The lower priced environment spooks investors and puts a magnifying glass on financial leverage, debt structure, free cash flow, working capital, and cost management. Many small and mid-sized firms are scrambling to survive this “financial endurance challenge” – generating enough cash to stay afloat. Over-leveraged companies are focused on seeking liquidity. Well-hedged E&Ps experience a temporary reprieve while evaluating their go-forward investment portfolio.
Yet 3 Principles remain across the Energy Value Chain
- Price volatility is inherent to the industry
- Sharp swings in price require a rationalization of strategy
- Operational efficiency sustains
Energy companies are reacting in this lower priced environment differently – leading companies are planning for the next conquest while others are simply cutting their budgets across the board
Across the value chain, capital budgets have been reduced. Given the increased risk profiles and lower ROI in a lower priced environment, this makes sense for large capital investments. But should the same logic be applied to internal productivity initiatives?

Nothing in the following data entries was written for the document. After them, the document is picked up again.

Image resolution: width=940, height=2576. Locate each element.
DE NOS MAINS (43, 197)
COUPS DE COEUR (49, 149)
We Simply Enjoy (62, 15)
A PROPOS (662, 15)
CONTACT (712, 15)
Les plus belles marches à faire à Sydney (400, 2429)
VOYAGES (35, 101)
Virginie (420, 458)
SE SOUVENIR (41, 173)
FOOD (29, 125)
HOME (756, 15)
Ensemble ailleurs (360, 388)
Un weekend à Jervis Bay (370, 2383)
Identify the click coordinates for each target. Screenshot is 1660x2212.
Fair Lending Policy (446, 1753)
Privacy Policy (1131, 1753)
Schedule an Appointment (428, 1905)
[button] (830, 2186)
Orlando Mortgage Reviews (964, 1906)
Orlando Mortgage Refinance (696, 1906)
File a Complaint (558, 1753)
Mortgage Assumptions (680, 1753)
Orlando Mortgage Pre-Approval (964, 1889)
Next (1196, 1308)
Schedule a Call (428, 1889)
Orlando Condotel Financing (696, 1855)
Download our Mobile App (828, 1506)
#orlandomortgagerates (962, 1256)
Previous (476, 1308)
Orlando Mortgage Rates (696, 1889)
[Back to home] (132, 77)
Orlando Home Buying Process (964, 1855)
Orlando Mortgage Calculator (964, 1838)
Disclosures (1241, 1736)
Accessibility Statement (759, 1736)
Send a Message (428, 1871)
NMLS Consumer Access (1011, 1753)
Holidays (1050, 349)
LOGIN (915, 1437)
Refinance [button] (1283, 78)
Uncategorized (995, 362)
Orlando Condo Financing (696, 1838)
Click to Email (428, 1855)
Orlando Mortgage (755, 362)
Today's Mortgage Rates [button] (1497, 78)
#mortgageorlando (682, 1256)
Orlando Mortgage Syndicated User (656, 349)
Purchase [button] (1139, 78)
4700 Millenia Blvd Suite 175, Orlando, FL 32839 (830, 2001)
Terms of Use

Should process improvement, operational efficiency, and automation initiatives be moth-balled until a higher priced environment emerges?
If your strategy is to sell your part of the kingdom, then this isn’t for you… But if you were planning to conquer more land and expand your empire, don’t tell your forces to stand-down just yet.
Cost management should always be a focus – operational efficiency leads to better returns.